Being somewhat flexible with our itinerary meant that the skies were clear as we wandered around the delightful town of Bamburg, Germany, one of the few German towns that wasn’t attacked during World War II, where time seems to have stood still in some respects…
… and the bratwurst and sauerkraut are piled high. The weather actually ended up cooperating our entire trip, but it’s good to to be prepared and plan for changes as needed.
♦ Money and shopping!
Money and shopping–two words that are music to my ears no matter where I find myself, but your shopping experience abroad will be less than wonderful if you don’t calculate the exchange rate or know where the best places are to get your foreign currency. Jake told us that the safest places to exchange our money was at their local banks and ATM’s because their conversion rate is exact and fees aren’t charged. Be aware that many banks and stores abroad have switched to the more secure “chip” credit card and PIN technology. We also found out that not all restaurants and stores take credit cards, so always have cash on hand. It is important that you don’t forget to call your bank or credit card provider to inform them of the dates you’ll be out of the country so they don’t inadvertently freeze your accounts thinking that fraudulent use of your card is occurring while you’re abroad.
Countryside shopping in Fussen, Germany! Even if you don’t buy a thing, the European shopping experience is something to be embraced–even my husband took it to heart!
“Let’s do lunch!” takes on a whole new meaning in many of the quaint towns of Germany! Did you know that waiters in many European countries are salaried and large tips will simply go to the eating establishment. A gratuity of one Euro per person served is the accepted protocol in many places abroad.
♦ Other miscellaneous tips to consider.
If you’re planning on using your phone for anything other than a camera, you’d do well to activate the global capabilities with your provider to avoid any expensive roaming charges. My husband bought a limited number of minutes on his phone, but since the hotels we stayed at had free internet, I just waited to use my phone when we were in our room.
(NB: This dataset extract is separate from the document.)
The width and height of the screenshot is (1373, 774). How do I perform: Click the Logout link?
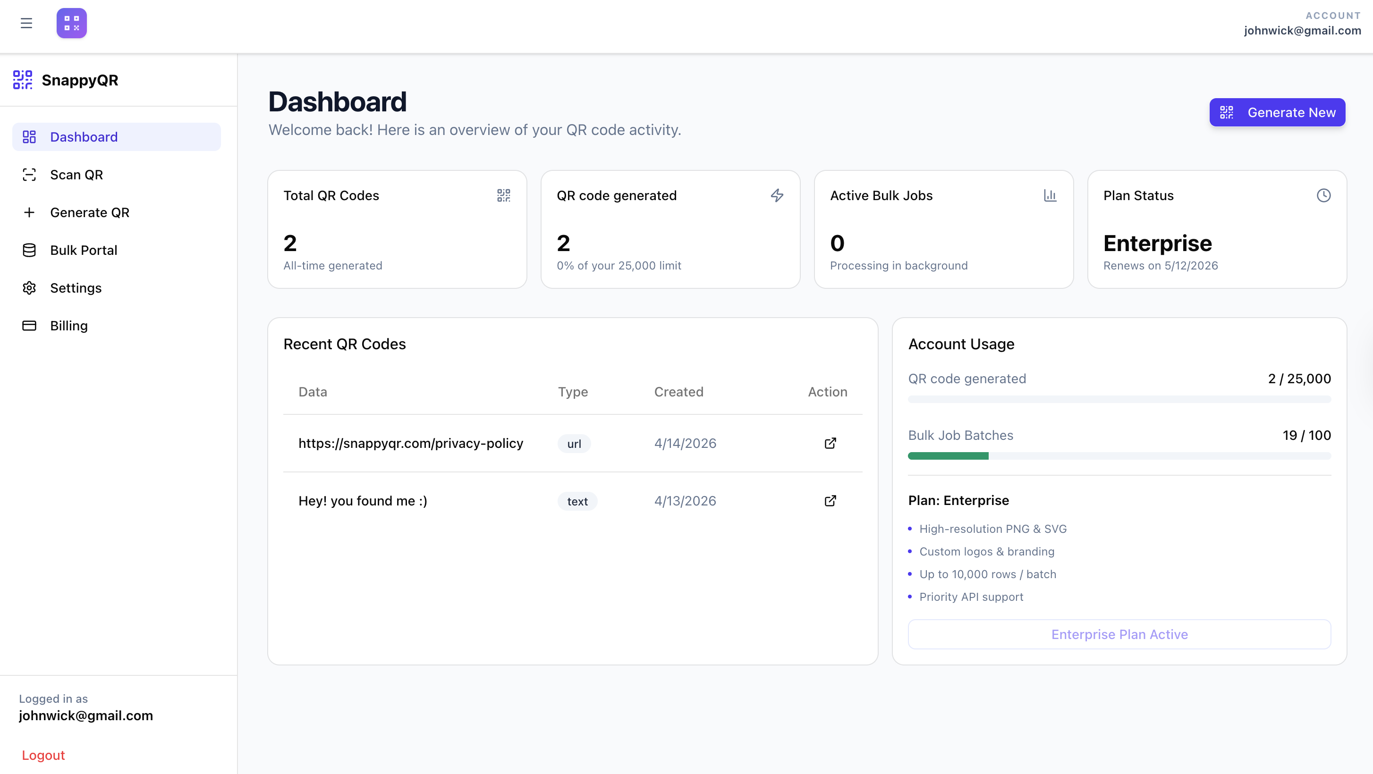point(43,755)

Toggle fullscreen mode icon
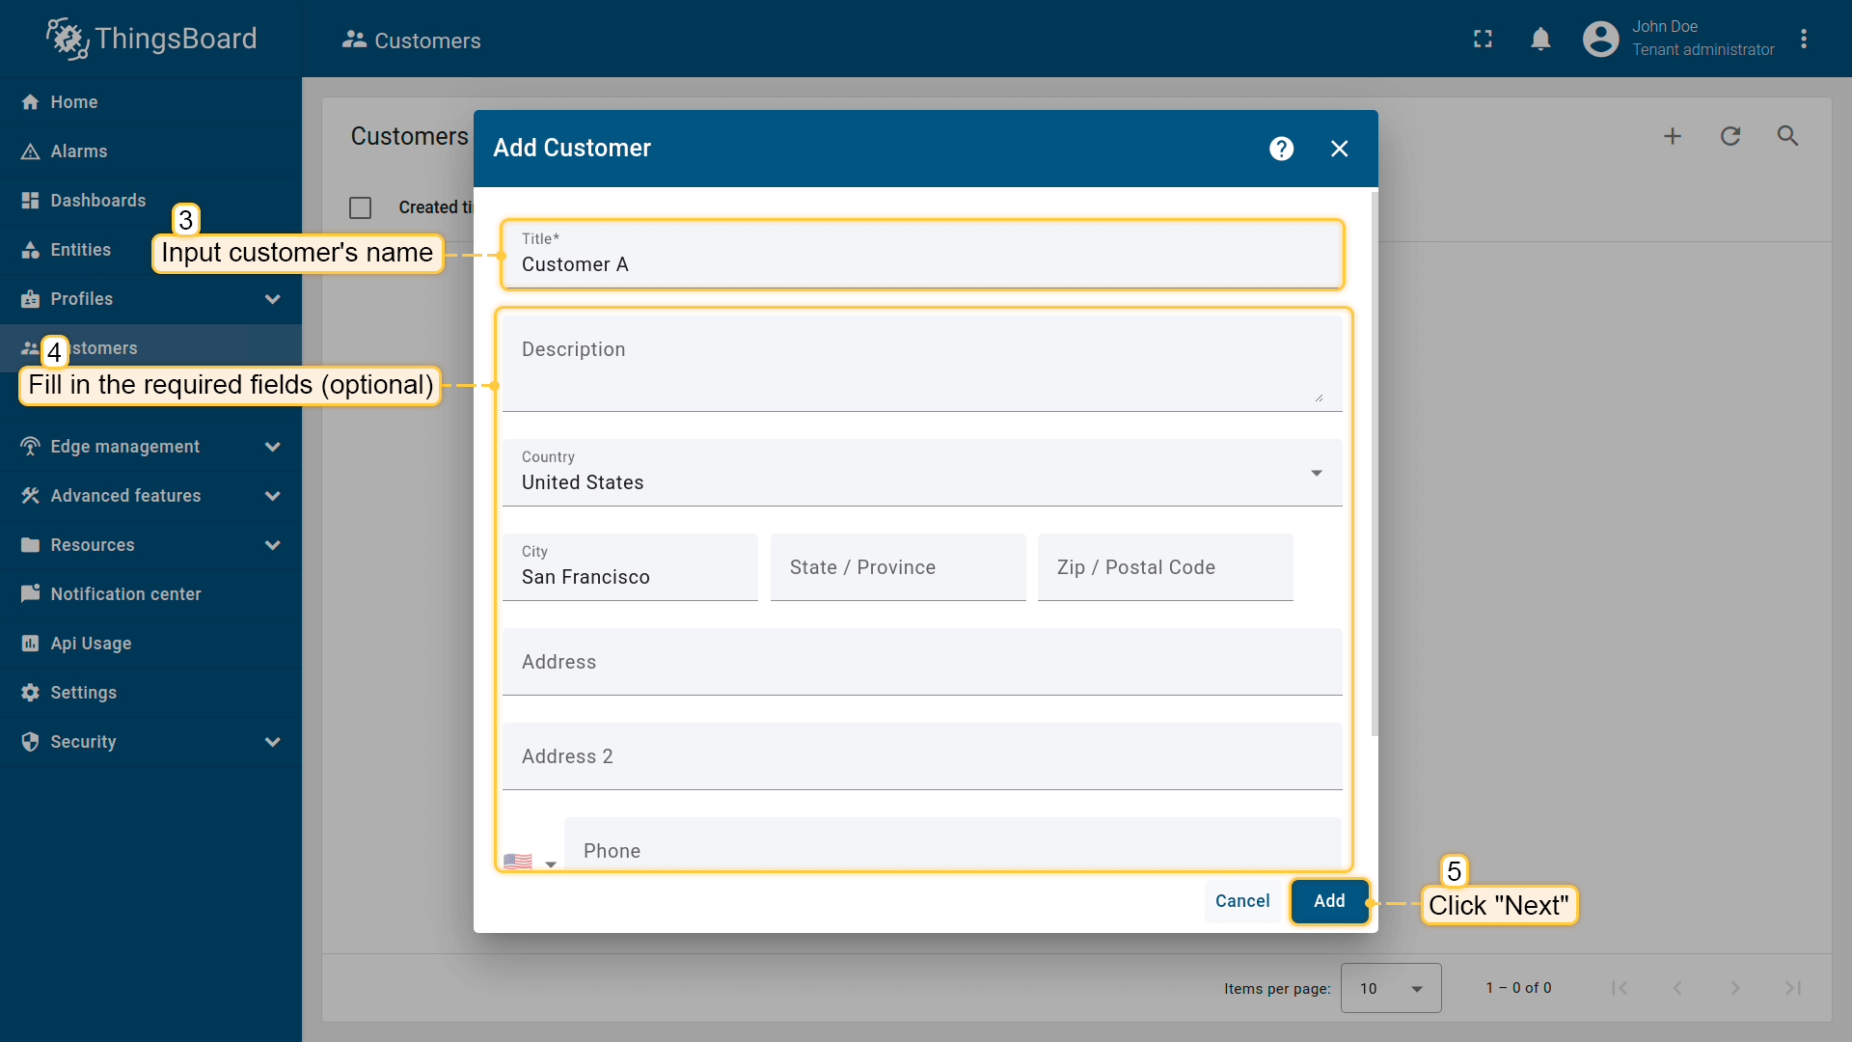(x=1483, y=39)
You will also find that your phone’s GPS tool comes in handy when trying to figure your way around unfamiliar territory!
Take a few electrical adaptors since foreign countries have different sizes of plugs and voltage and you’ll want to be able to charge your phones and other electronic devices and more importantly, dry and curl your hair!
Download a language translation app on your phone–that way if there’s no one who speaks English, you can at least interpret common terminology for the area you’re visiting, (we mostly used this app when we were trying to interpret menu items when ordering our food) but don’t hesitate to make inquiries from the local townspeople, since many speak some English and were very accommodating.
I miss the simple beauty of gorgeous Germany, but I guess all great trips have to end so you can plan, save and diet for the next one!
I also want to give a heartfelt thanks to Jake and Whitney for planning such an amazing intinerary…you live in a beautiful part of the world!!
I hope your travel dreams come true and that these few tips will help in some small way!
Any traveling tips that you swear by? I’d love to know some of your most favorite travel destinations!